TagoIO is a full-stack IoT platform from TagoIO Inc. (Raleigh, North Carolina): 500+ device connectors across LoRaWAN network servers, Sigfox, satellite, cellular, and IP; time-series storage with retention configurable to 9 years; Blueprint dashboards for fleets; serverless Analysis scripts in Node.js, Deno, or Python; Actions for rules; and TagoRUN white-label portals with user management and an optional branded mobile app ($99/month plus a one-time fee). TagoDeploy provides dedicated instances in 12+ AWS regions.

TagoIO vs. Blynk comparison matrix

TagoIO Blynk
Signature strength Full-stack platform: data, dashboards, code, portals Branded mobile apps for hardware products
Device focus LoRaWAN, Sigfox, cellular, satellite, NB-IoT, MQTT/HTTP devices ESP32/Arduino-class WiFi and cellular devices, firmware-first
Provisioning Connectors, QR-code provisioning, device emulator Blynk.Edgent WiFi provisioning, claiming flows, blueprints
LoRaWAN Maintained integrations with TTN/TTI, Actility, Everynet, Loriot, Senet, ChirpStack, Helium, and others Via The Things Stack integration
Custom logic Analysis: serverless Node.js, Deno, Python scripts Automations, webhooks, HTTP API; logic mostly in firmware or external services
End-user apps TagoRUN portal with custom domain and mobile app option Branded app store apps; full white-label on Enterprise
Data retention Configurable up to 9 years Tier-based, 1 week to 12 months
Pricing Free tier; Starter $49/mo; Scale $199/mo; usage-based services; TagoDeploy from $850/mo Free 5 devices; Starter $29/mo; Prototype $99/mo; Production $199-1,099/mo; Enterprise custom
Compliance ISO 27001, GDPR SOC 2

Firmware-first vs. data-first

Blynk’s developer experience starts in firmware: include the library, flash an ESP32, and the device shows up with provisioning, OTA, and an app around it. For consumer-style connected products, that path from prototype to app-store product is what Blynk was built for, and its community and documentation reflect a decade of that use case.

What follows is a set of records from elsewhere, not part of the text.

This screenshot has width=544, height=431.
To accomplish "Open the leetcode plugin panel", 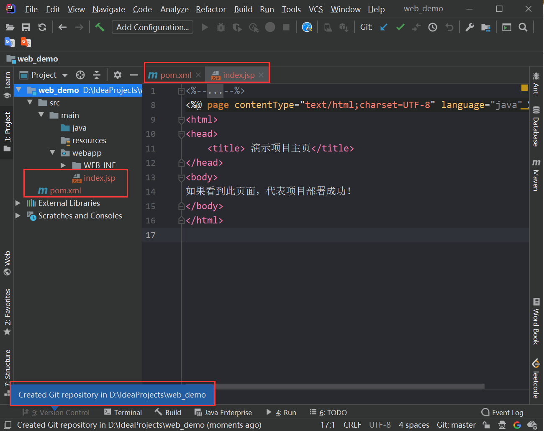I will pos(536,381).
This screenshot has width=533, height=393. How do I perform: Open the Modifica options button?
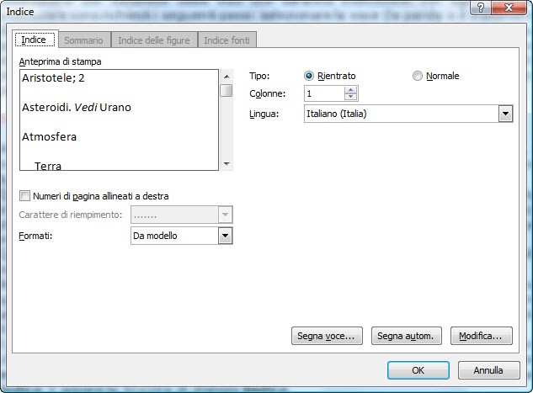(481, 336)
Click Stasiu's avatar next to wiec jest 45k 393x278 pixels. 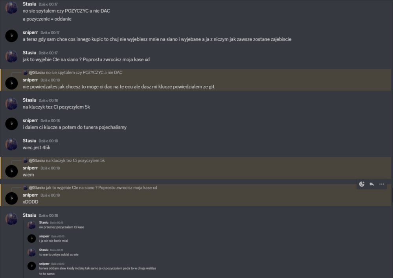[11, 144]
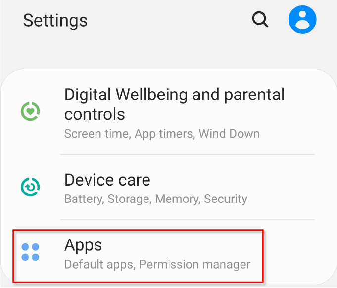Tap "Battery, Storage, Memory, Security" subtitle

click(155, 199)
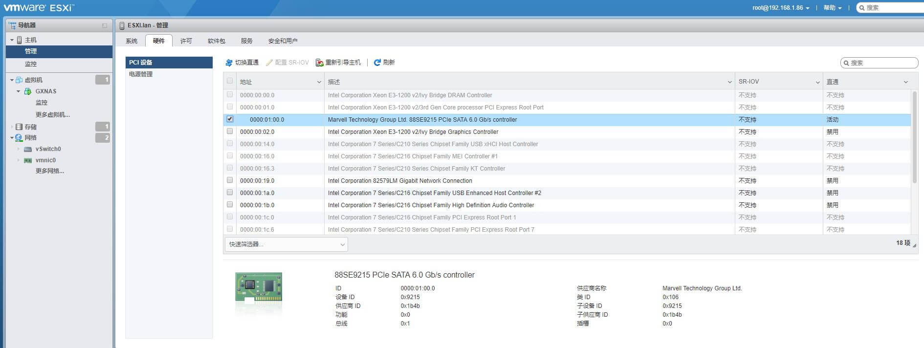The image size is (924, 348).
Task: Click the Reboot host (重新引导主机) icon
Action: point(320,63)
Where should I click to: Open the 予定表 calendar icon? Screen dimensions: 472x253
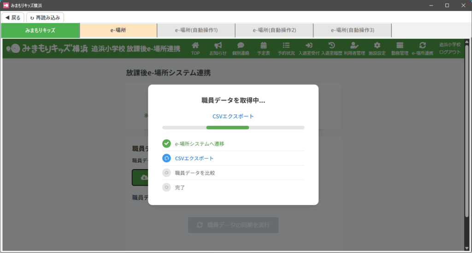tap(264, 46)
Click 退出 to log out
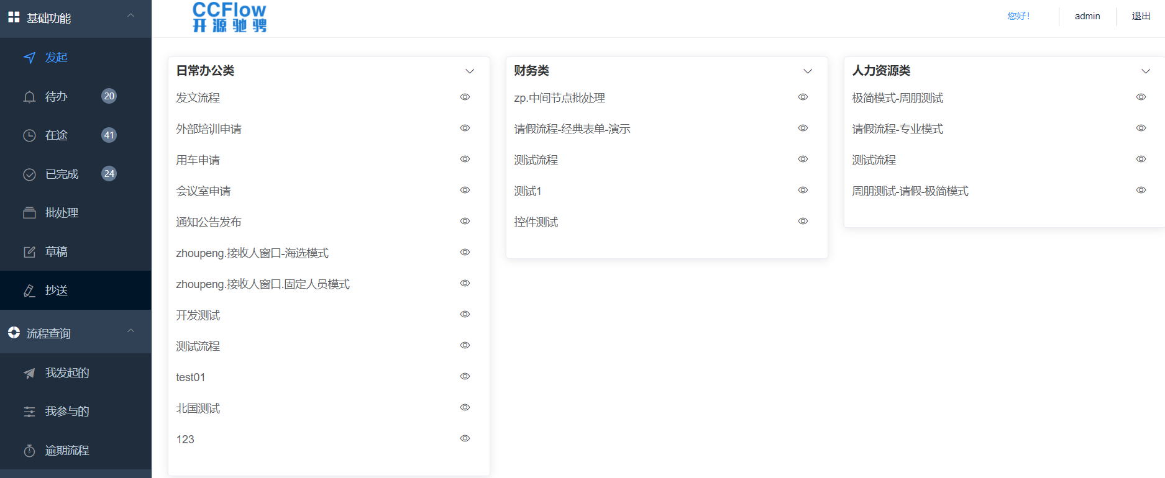This screenshot has width=1165, height=478. tap(1141, 16)
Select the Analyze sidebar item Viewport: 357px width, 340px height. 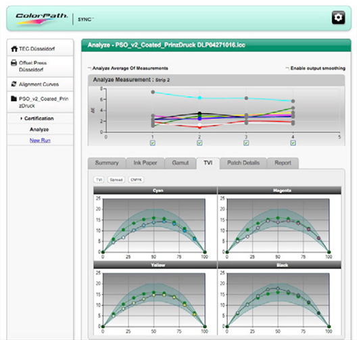tap(39, 130)
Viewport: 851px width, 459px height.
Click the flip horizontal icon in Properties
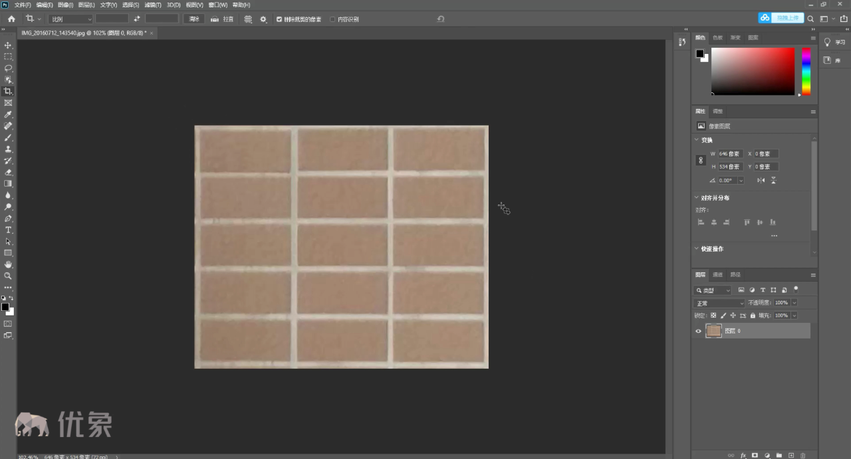click(761, 180)
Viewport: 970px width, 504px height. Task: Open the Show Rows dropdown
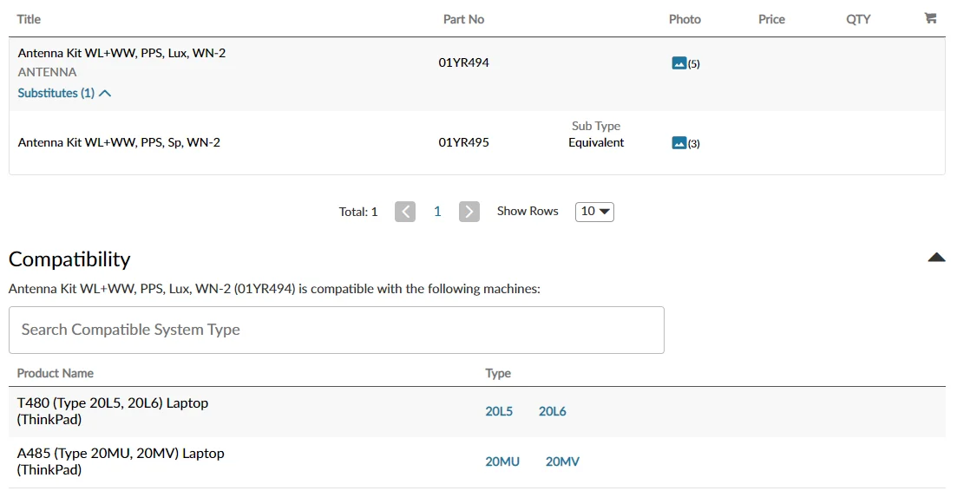coord(594,212)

TagoIO’s experience starts with data: connect a device through a connector or the API, parse its payload, store it, and build the application around it. Hardware diversity is the point; a TagoIO solution routinely mixes LoRaWAN sensors from several vendors, a cellular tracker, and an MQTT gateway in one application, which suits integrators and industrial monitoring more than a single-product consumer play.

Application logic and analytics

Blynk covers automations, alerts, and device control well, with heavier logic living in firmware or external services connected by webhooks and APIs. TagoIO includes a serverless compute layer, Analysis, where full scripts in Node.js, Deno, or Python run inside the platform: report generation, integrations with ERPs and ticketing systems, scoring and aggregation with Python libraries like pandas, and analytics that turn telemetry into forecasts and predictions. If your product’s value includes server-side processing, this difference compounds over time; if the device and app are the product, it may not matter.

Branded apps and portals

Both deliver customer-facing experiences under your brand, differently. Blynk’s branded mobile apps are the product; full white-label ships on the custom-priced Enterprise tier with private infrastructure options. TagoRUN centers on the web portal, custom domain, themes, user policies, with a branded mobile app as a published add-on ($99/month plus $2,000 one-time). For app-store-first products Blynk’s path is more direct; for portal-first solutions with a mobile companion, TagoRUN covers both at published prices.

The bottom line

Blynk shines for hardware products whose center is a branded mobile app on WiFi or cellular ESP32-class devices, with an unmatched firmware-to-app pipeline and community.

TagoIO fits sensor-data solutions across mixed hardware and networks, where dashboards, server-side code, long retention, and a white-label portal define the deliverable, with dedicated instances available as deployments scale.